| What you will do |
Your answer must be the lines from the one containing "You are a computer-use agent." through the last line below, copied exactly, with no pictures.

| Material provided |

== == ==

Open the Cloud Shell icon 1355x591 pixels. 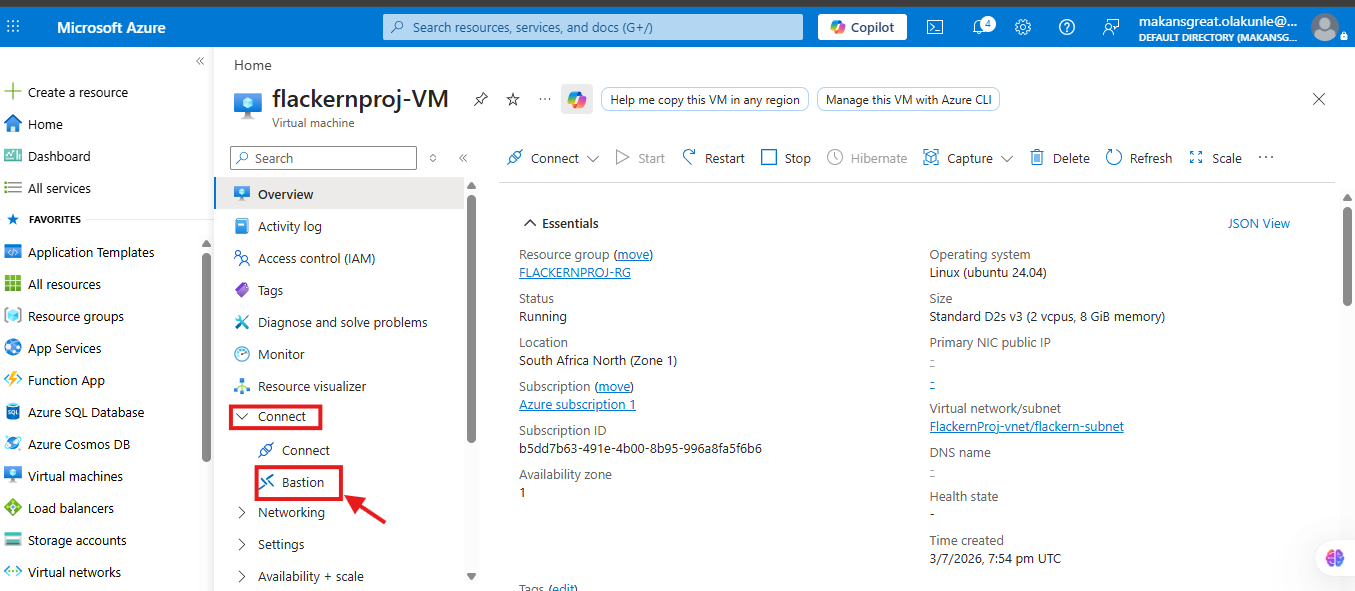(935, 27)
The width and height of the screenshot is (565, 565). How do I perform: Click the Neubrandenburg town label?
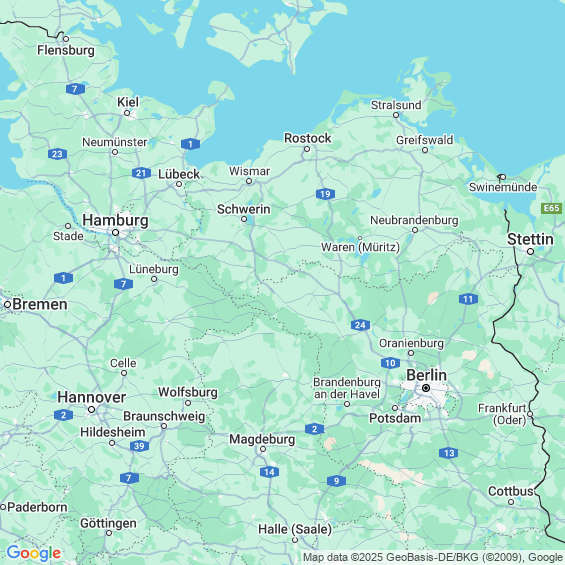click(414, 220)
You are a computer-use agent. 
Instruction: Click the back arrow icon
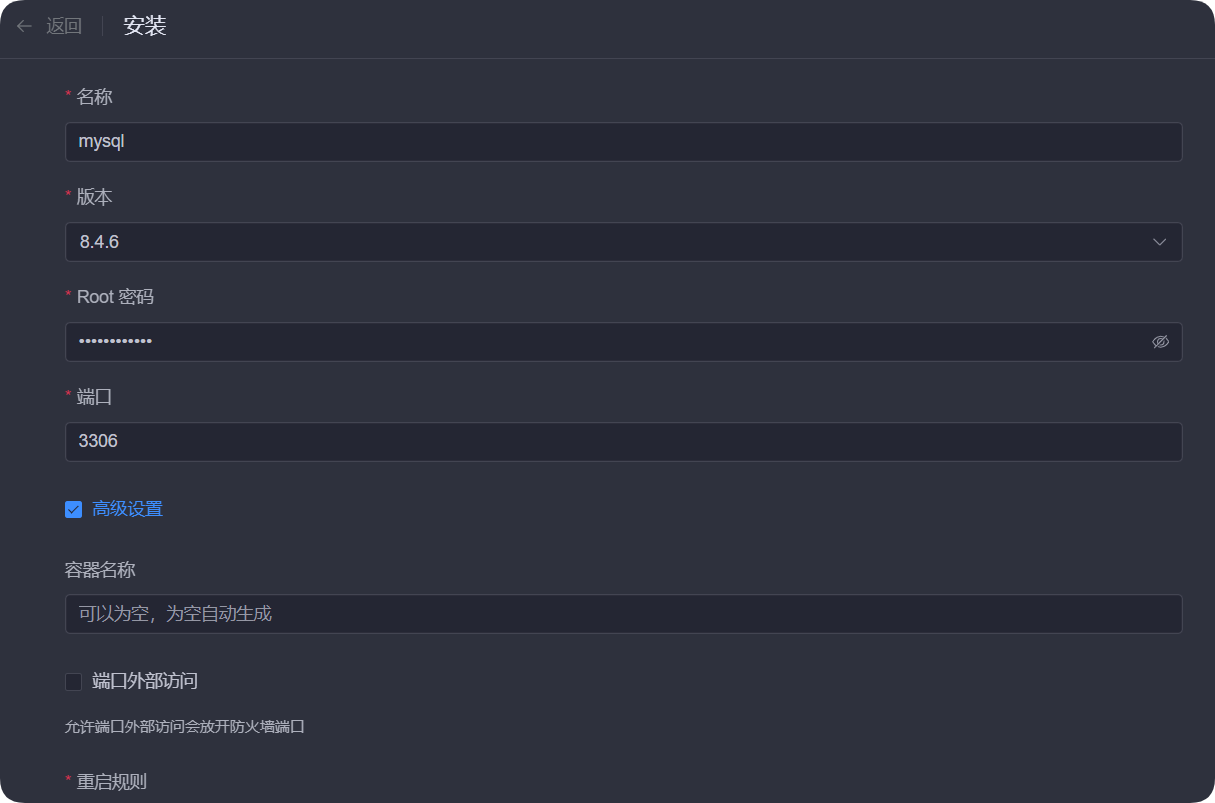[25, 27]
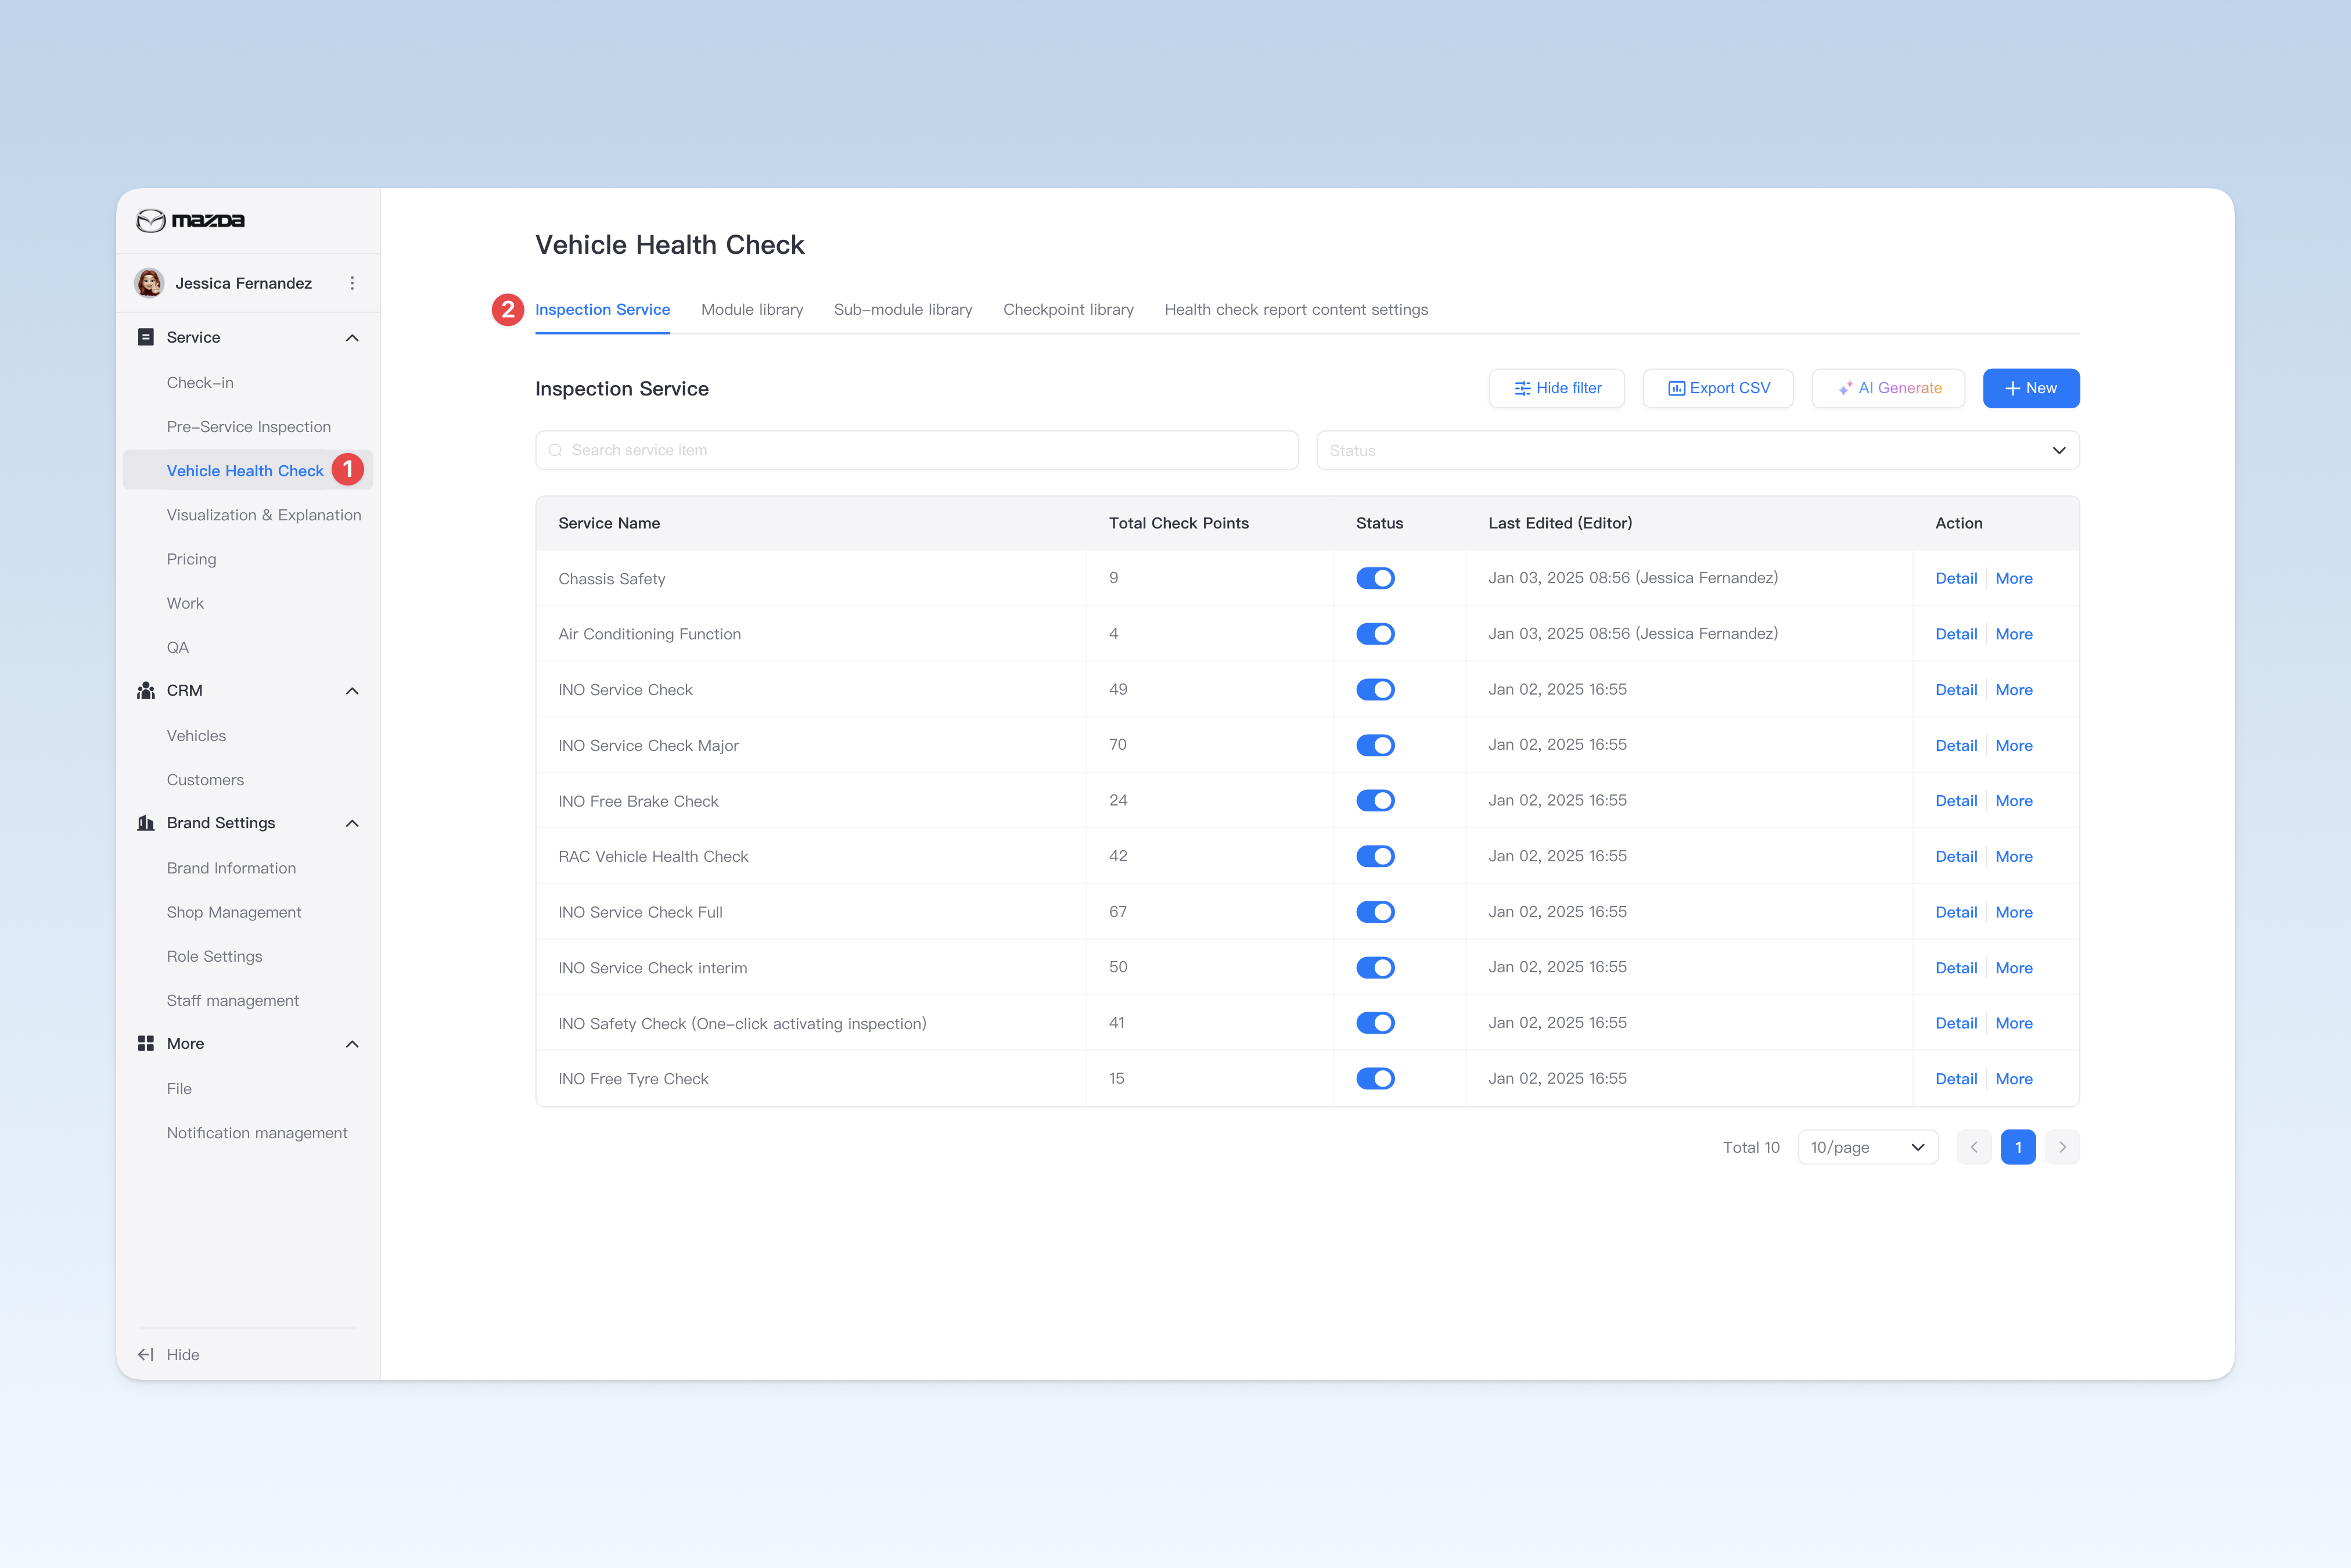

== == ==

| Answer to this exercise |
You are a computer-use agent. 
Instruction: Click the back arrow icon
[25, 27]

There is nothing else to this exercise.